Calcium location and quantity[edit]

Calcium is the most abundant mineral in the human body. The average adult body contains in total approximately 1 kg, 99% in the skeleton in the form of calcium phosphate salts. The extracellular fluid (ECF) contains approximately 22.5 mmol, of which about 9 mmol is in the plasma. Approximately 500 mmol of calcium is exchanged between bone and the ECF over a period of twenty-four hours.[2] The concentration of calcium ions inside the cells (in the intracellular fluid) is 10,000 times lower than in the plasma (i.e. at <0.0002 mmol/L, compared with 1.8 mmol/L in the plasma).

Biological functions[edit]

Calcium has several main functions in the body. It readily binds to proteins, particularly those with amino acids whose side chains terminate in carboxyl (-COOH) groups (e.g. glutamate residues). When such binding occurs the electrical charges on the protein chain change, causing the protein's tertiary structure (i.e. 3-dimensional form) to change. Good example of this are several of the clotting factors in the blood plasma, which are functionless in the absence of calcium ions, but become fully functional on the addition of the correct concentration of calcium salts.

Calcium acts structurally as supporting material in bones as calcium phosphate.

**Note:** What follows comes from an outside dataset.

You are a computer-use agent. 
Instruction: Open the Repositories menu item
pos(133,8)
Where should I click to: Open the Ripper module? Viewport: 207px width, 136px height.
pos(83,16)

Because the intracellular calcium ion concentration is extremely low (see above) the entry of minute quantities of calcium ions from the endoplasmic reticulum or from the extracellular fluids, cause rapid and very marked changes in the relative concentration of these ions in the cytosol. This can therefore serve as a very effective intracellular signal (or "second messenger") in a variety of circumstances, including muscle contraction, the release of hormones (e.g. insulin from the beta cells in the pancreatic islets) or neurotransmitters (e.g. acetylcholine from pre-synaptic terminals of nerves) and other functions.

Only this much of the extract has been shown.